Subdivision 40-D - balancing adjustments
3.23 Broadly, section 40-285 explains when an amount is included in assessable income (subsection 40-285(1)) or a deduction is allowed (subsection 40-285(2)) as a result of a balancing adjustment event. Item 31 adds a new note 2 to subsection 40-285(2). The new note highlights to readers that the timing of a deduction under subsection 40-285(2) is determined under Subdivision 170-D (which deals with transactions by a company that is a member of a linked group) where that Subdivision applies to the balancing adjustment event. Item 30 consequentially makes the existing note, note 1.
3.24 There are special rules that apply to partners and partnerships for the purposes of Subdivisions 40-D (balancing adjustments) and 40-G (which deals with capital expenditure incurred on landcare operations, electricity connections and telephone lines).

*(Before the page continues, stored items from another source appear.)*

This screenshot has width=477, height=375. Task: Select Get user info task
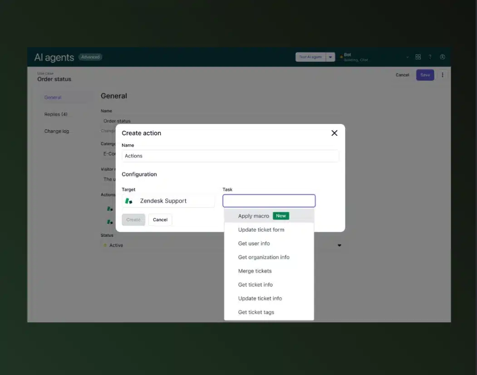click(254, 244)
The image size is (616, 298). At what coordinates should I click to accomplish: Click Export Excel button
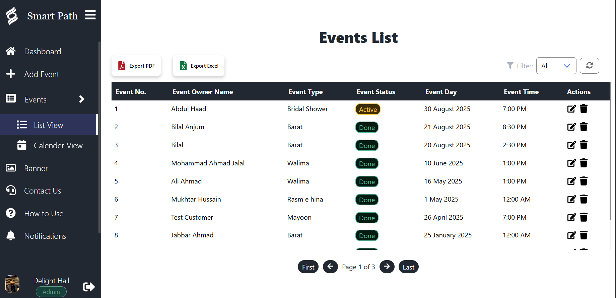(199, 66)
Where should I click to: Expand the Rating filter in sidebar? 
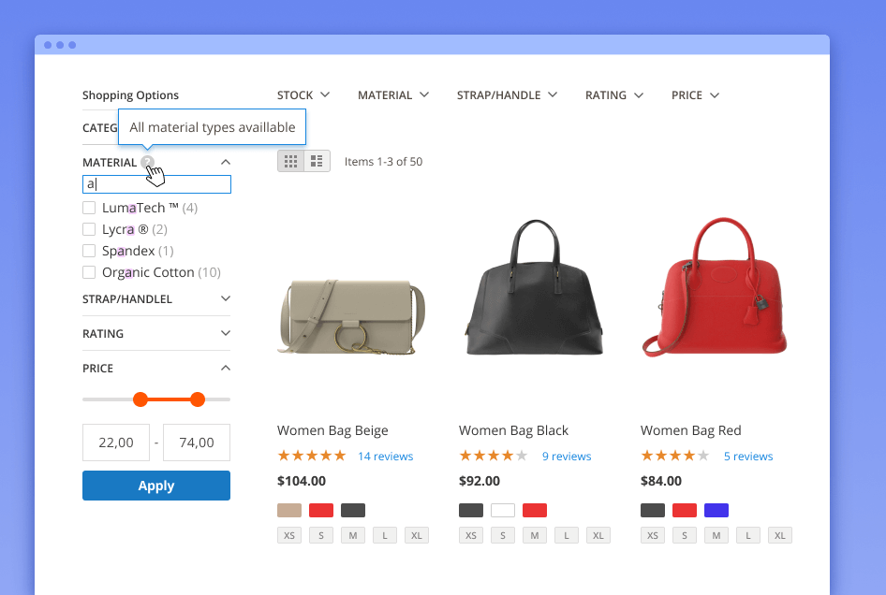[225, 333]
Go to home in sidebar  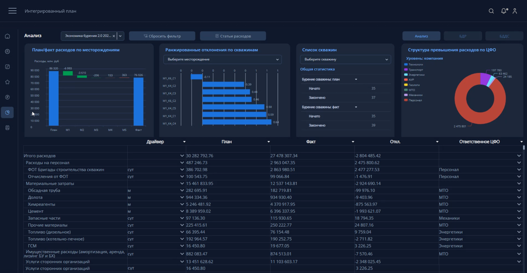point(7,36)
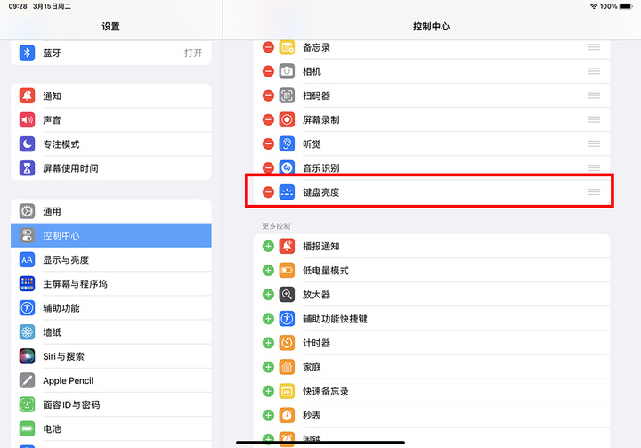641x448 pixels.
Task: Click the red minus next to 键盘亮度
Action: [268, 192]
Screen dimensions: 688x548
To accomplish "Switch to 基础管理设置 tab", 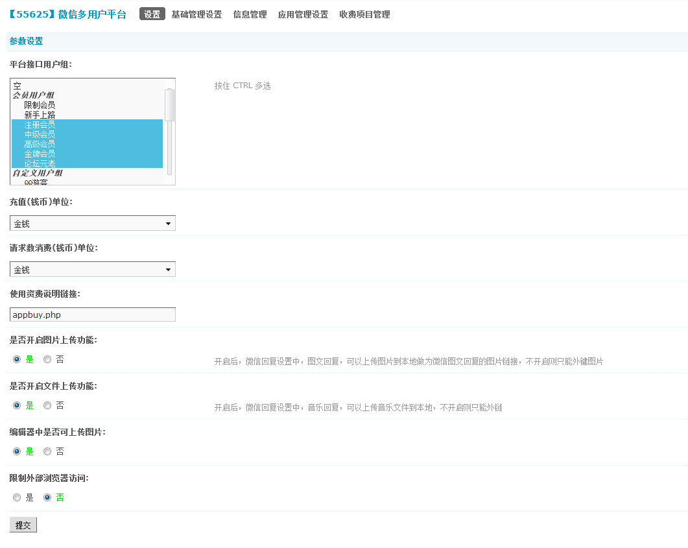I will tap(196, 14).
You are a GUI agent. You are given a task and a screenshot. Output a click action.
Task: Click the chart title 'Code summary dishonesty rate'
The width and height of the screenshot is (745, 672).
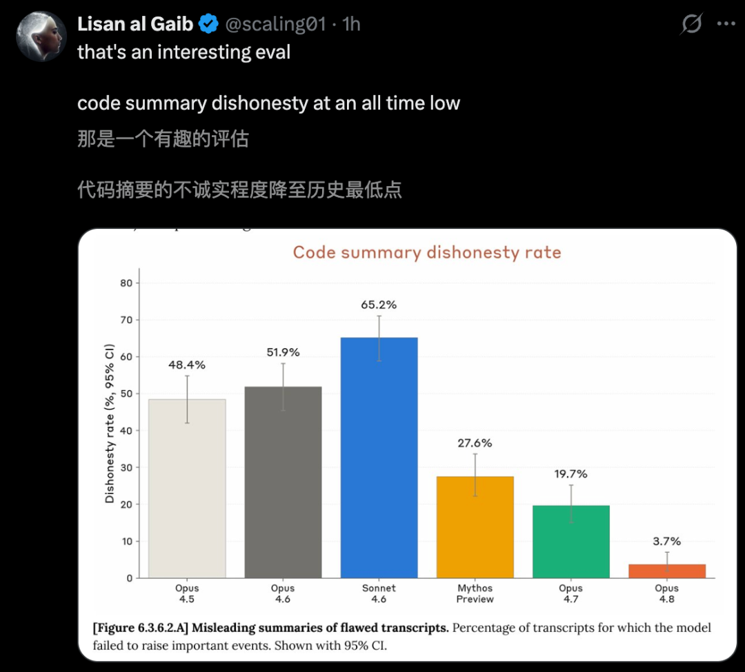click(x=427, y=252)
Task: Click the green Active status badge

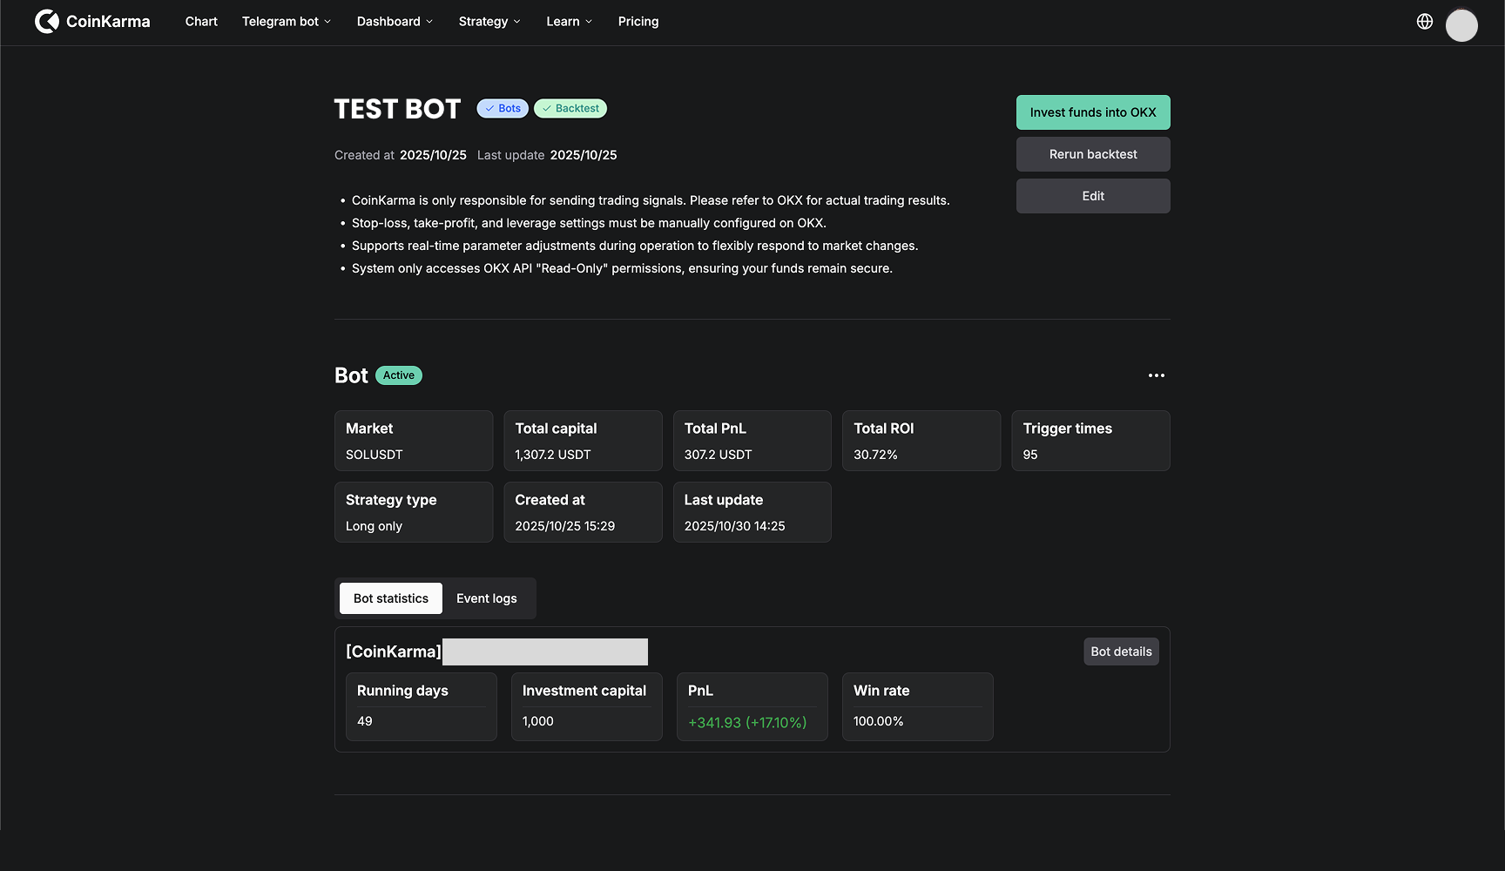Action: [398, 375]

3.25 Items 32 and 37 amend paragraphs 40-295(2)(b) (which sets out the meaning of balancing adjustment event) and 40-340(3)(b) (about roll-over relief) of Subdivision 40-D. The amendments replace the word held with the words had an interest in. These amendments arise because item 7 of the table in section 40-40 (which sets out the meaning of hold) treats the partnership as the holder of partnership assets. As a consequence, when read literally, paragraphs 40-295(2)(b) and 40-340(3)(b) may not apply. For example, where there is a variation in a partnership that holds a partnership asset, the partnership that held the asset prior to the variation will not be the same partnership that holds the asset after the variation. However, one or more of the partners that have an interest in the asset prior to the variation may be the same partners that have an interest in the partnership asset after the variation. Where this is the case, these amendments will ensure that subsections 40-295(2) and 40-340(3) apply as intended.
3.26 Section 40-300 provides the meaning of termination value which is used to calculate a balancing amount. Item 33 amends item 9 in the table in subsection 40-300(2) to ensure that the termination value for a depreciating asset is able to be worked out where a balancing adjustment event happens to a depreciating asset because a person dies and the asset, which is allocated to a low-value pool, starts being held by the persons legal personal representative. It currently states that termination value is the adjustable value of the asset. Assets allocated to a low-value pool do not retain an identifiable adjustable value as the adjustable value is subsumed into the pool balance.
3.27 Item 33 will ensure that the termination value can be worked out when an asset is allocated to a low-value pool. In that case, the assets termination value will be so much of the closing pool balance for the income year in which the person died as is reasonably attributable to that asset. This amendment, and the amendment in item 34 of this bill, will also ensure that the terminology used, in relation to a persons death, in items 9 and 10 in the table in subsection 40-300(2) is consistent with terminology used in the CGT provisions.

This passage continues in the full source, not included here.